- Born: 17 October 1940 Stockton-on-Tees, England, UK
- Died: 8 May 2002 (aged 61) UK
- Nationality: British
- Area: Artist
- Notable works: Creature Teacher Peter Pest Stevie Starr

= Thomas Williams (cartoonist) =

Thomas Watson Williams (17 October 1940 - 8 May 2002) was an English cartoonist.

Born in Stockton-on-Tees, Tom Williams attended art college in Newcastle in the early 1960s. He became an animator for leading British animation studio Halas and Batchelor shortly after leaving college.

In the early 1970s he left the world of cartoon animation and began illustrating in the hugely popular British comics published by Fleetway Publications.

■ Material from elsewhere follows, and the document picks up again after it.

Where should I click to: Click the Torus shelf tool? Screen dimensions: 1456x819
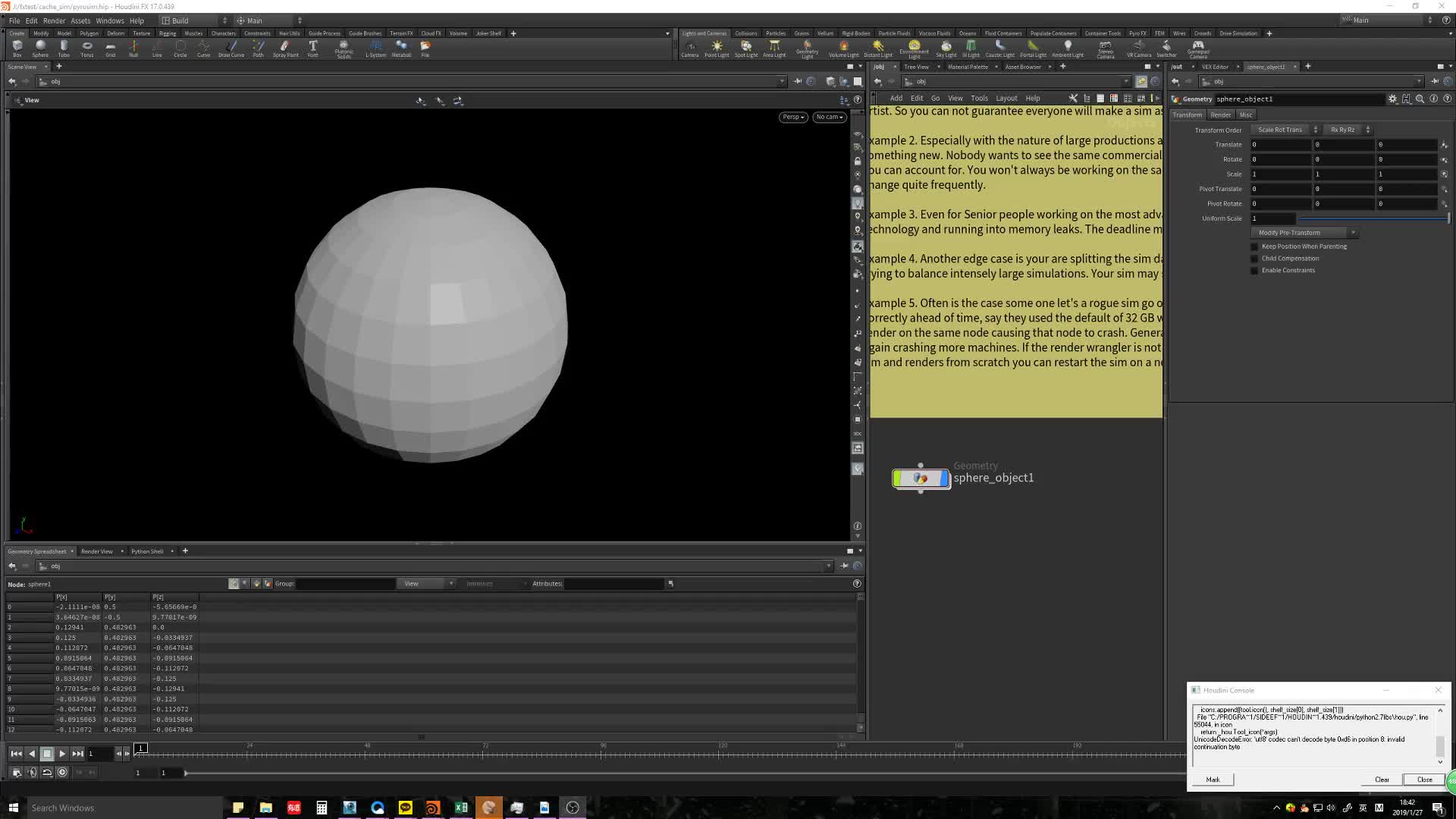[87, 49]
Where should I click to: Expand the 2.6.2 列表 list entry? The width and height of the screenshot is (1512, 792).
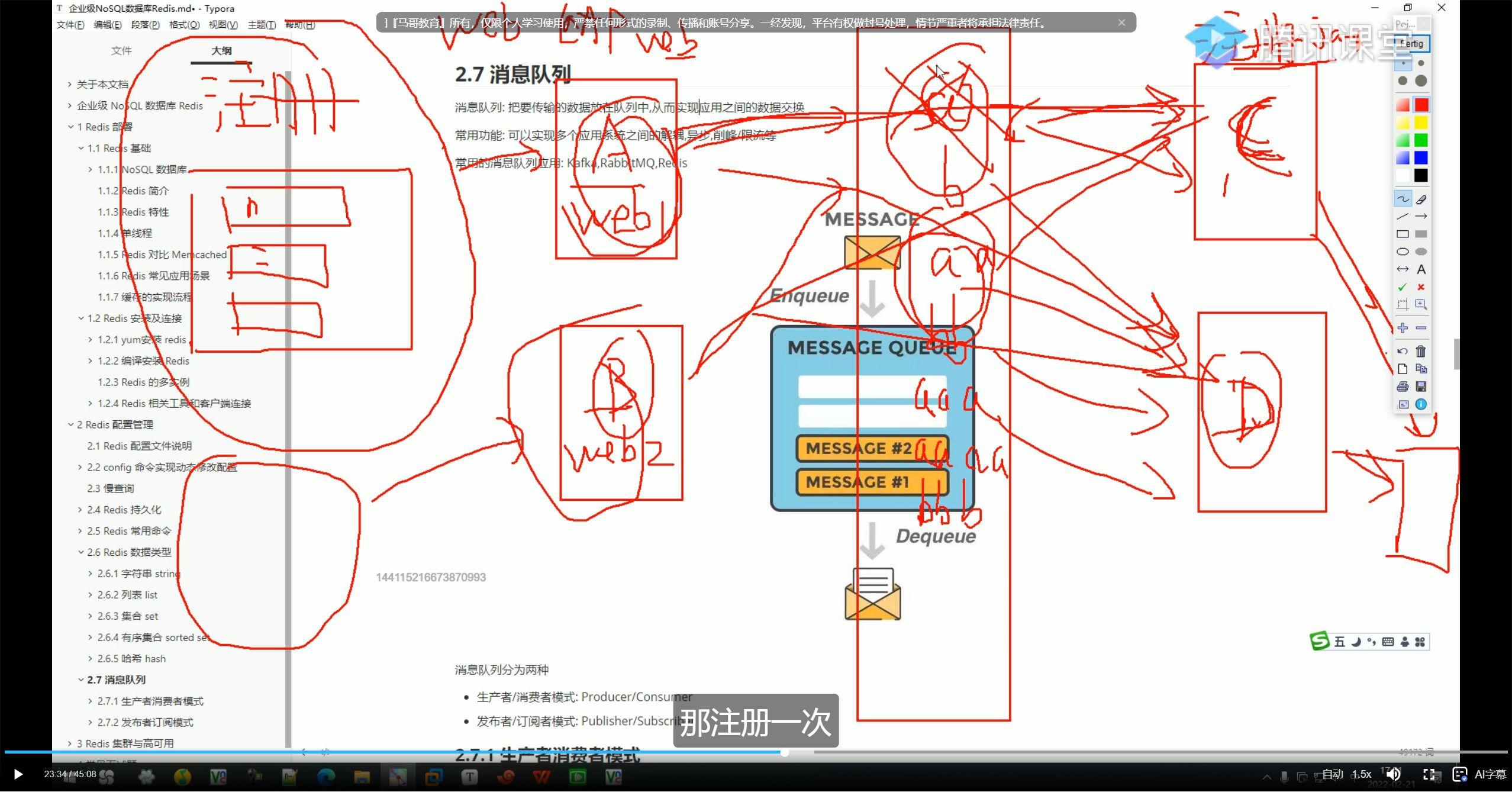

Amongst the titles he illustrated were Shiver and Shake, Whizzer and Chips, Cor!! and Monster Fun, where he drew one of his most celebrated characters, Creature Teacher.

Towards the end of the 1970s, Williams moved to IPC rivals DC Thomson, where he worked on all the most week-known titles, including The Beano and The Dandy.

A versatile cartoonist, he was able to copy the styles of many of the regular artists, and produce strips for publications like the Beano Annual and the fledgling mini-comic books that were emerging at the time.

He was heavily involved in the launch of Nutty, where he drew the Peter Pest and Stevie Starr strips.

In a long and varied career, he also produced cartoon strips for the British Girl Guide magazine, many of the UK local and tabloid newspapers, and football programmes. He was also often commissioned to produce cartoons for advertising purposes.